From Figure 11, it was evident that, after obtaining the sampling space coordinates with unchanged X and Y-axes, the Z-axis coordinates transformed by the residual height method mainly concentrated in the intervals of 0.2–0.25 and 0.25–0.3, while the remaining residual heights were scattered below 0.2. This indicates that the residual height method achieved an efficiency of over 60% in toolpath generation for finish machining workpieces, simultaneously avoiding the complex processes of surface fitting and triangulation, streamlining the steps of path generation. Finally, the study, in order to verify the practical application effect of the new roughing and finishing trajectory generation method, compared and verified the traditional finishing and improved finishing, and the traditional roughing and improved roughing, respectively, with H7 helical gears, HK1712 needle roller bearings, and M6 double-ended zinc-plated screws as the test parts, and the physical drawings are shown in Figure 12.

Figure 12A shows the physical drawing of H7 helical gear, Figure 12B shows the physical drawing of HK1712 needle roller bearing, and Figure 12C shows the physical drawing of M6 double-ended galvanized screw. In addition, the study set the roughing tool diameter to φ12 and finishing to φ6. The lathe speed settings were set to 3,500 m/s and 4,500 m/s, and the feeds were set to 1,000 and 800 mm/r. The cutting pitch was set to 1.2 mm and 4 mm, respectively. Furthermore, more machining methods of the same type were introduced, such as the grid of the same type as the layer cut roughing method cutting, contour cutting, and lithographic cutting, and adaptive cutting, topology optimization, and dynamic cutting, which are the same type as the residual height method for finishing. Trajectory generation error rate, computing time, trajectory smoothness and cutting efficiency were tested as reference indexes, and the test results are shown in Table 1.

As can be seen from Table 1, all 16 processing methods showed superior processing results in the multi-indicator test. Firstly, for the rough machining method comparison, the layer cutting method proposed in the study showed the best overall performance. This was followed by the photolithography cutting method, the contour cutting method and the grid cutting method. Comprehensively, the layer cutting roughing method had the lowest trajectory generation error rate of 10.17% in M6 double-ended galvanized screw, the lowest running time of 11.82s in H7 helical gear machining, the highest value of trajectory smoothness of 83.49% in M6 double-ended galvanized screw machining, and the highest cutting efficiency of 90.17% in M6 double-ended galvanized screw machining.
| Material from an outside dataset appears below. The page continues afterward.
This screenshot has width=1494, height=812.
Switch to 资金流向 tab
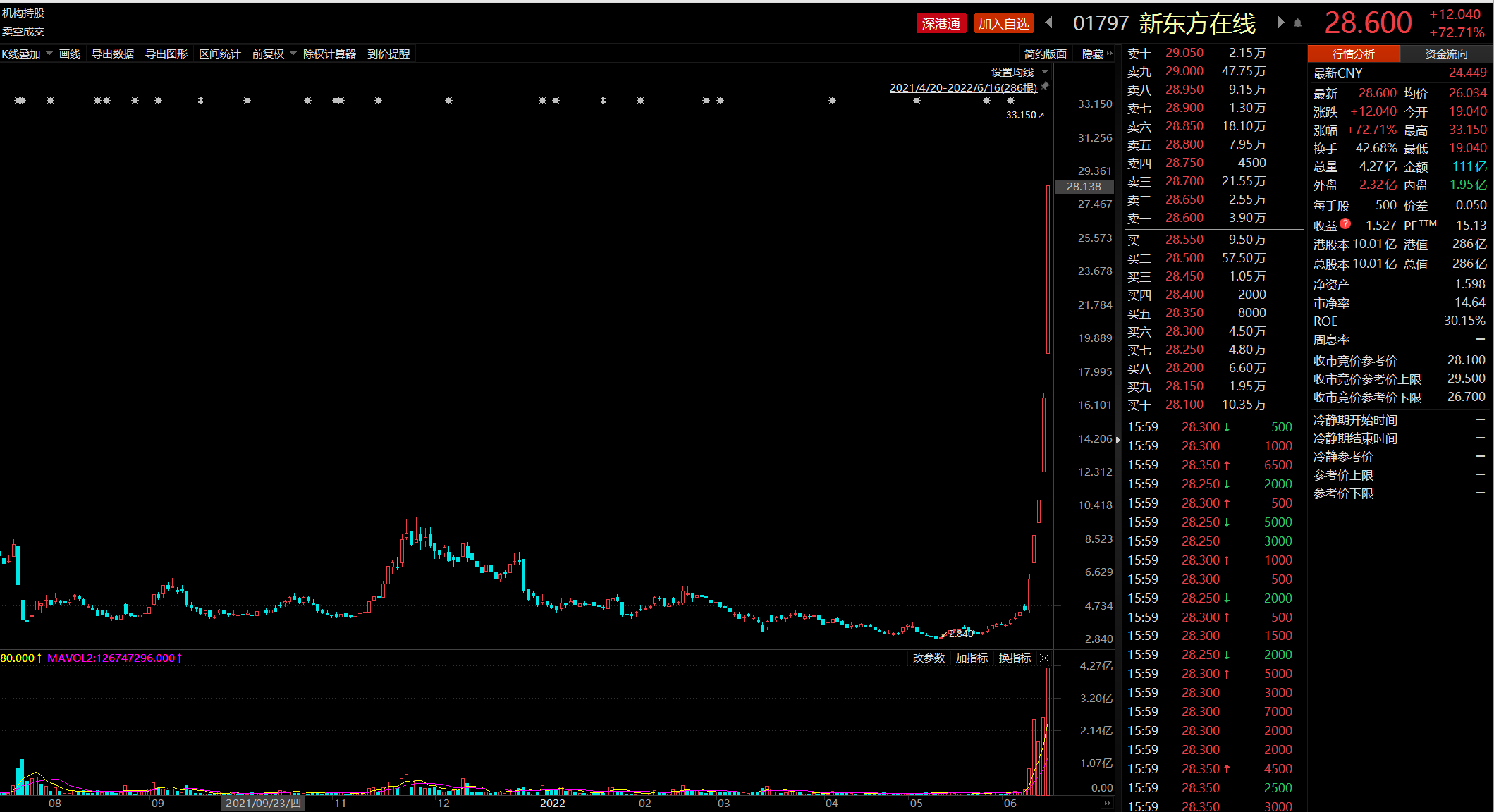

On the contrary, the residual high finish machining method showed the lowest trajectory generation error rate of 7.68% in H7 helical gear machining, the lowest running time of 13.58 s in H7 helical gear machining, the highest value of trajectory smoothing of 84.17% in M6 double-head galvanized screw machining, and the highest cutting efficiency of 91.57% in M6 double-head galvanized screw machining. In summary, the proposed method of generating finishing tool trajectories using the residual height method to compute the point cloud model showed better performance and certain feasibility compared to the same type of arithmetic methods.